[xquery-talk] why do you care what other people think ?

James Fuller james.fuller.2007 at gmail.com
Fri May 17 23:42:10 PDT 2013

On Sat, May 18, 2013 at 2:32 AM, daniela florescu <dflorescu at me.com> wrote:
> I have to apologize on this mailing list first for completely scaring one of
> potential XQuery's customers a couple of days back.
> (he never answered back... oups... I will always wonder if he solved his
> problem...)

reach out to him by email and ask ?

> This is not how science works.

XQuery is a unique, cool, interesting and great programming language,
it combines a query language with the power of a stored proc language
in one = GSD, it plays well with my other favorite tool xslt, XQuery
3.0 'fpness' gives me joy when I program (akin to when I spelunked
deeply in Perl) and joy in programming is a rare and wondrous thing.
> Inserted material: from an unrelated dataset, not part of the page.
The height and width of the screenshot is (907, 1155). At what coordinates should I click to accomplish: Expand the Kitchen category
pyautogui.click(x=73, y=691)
Practically speaking, xquery generates career paths and with the
market now recognizing that data led decision making is better then
punditry, things look good for xquery (we should be positive about
that). We are living in a time where all the 'oxygen of choice' is
consumed by javascript ... it means we have to expend more energy to
get the word out about this incredibly productive little language.

With the data revolution going, we have a very good chance to
establish a grass roots foundation, which I think is where our efforts
are best focused versus the 'rocket science' end which I think you are
espousing ... we need materials for training (for students and
teachers), we need to tell students about the potential for a career
programming in xquery.

Uche Ogbuji reminded us at last XML Prague to reach out to the digital
humanities folks ... and I think this is an especially relevant group
of people we should be trying to engage; librarians love this little

Daniela you've probably done more to try and make xquery used and
known within the academic community  (number of papers, advocation,
etc) then anyone; its a real achievement and I hear what you are
saying but I don't fully grok what you are proposing. From one angle,
I think your call for 'more science' could be construed as yet another
variation of the desire for 'wide spread adoption'; the book you read
taught you to ignore other people and yet you want more of these
people to use your favorite tool ?

Confused as to what you are concretely proposing, but interested and
will help 'pull the oar' once I understand.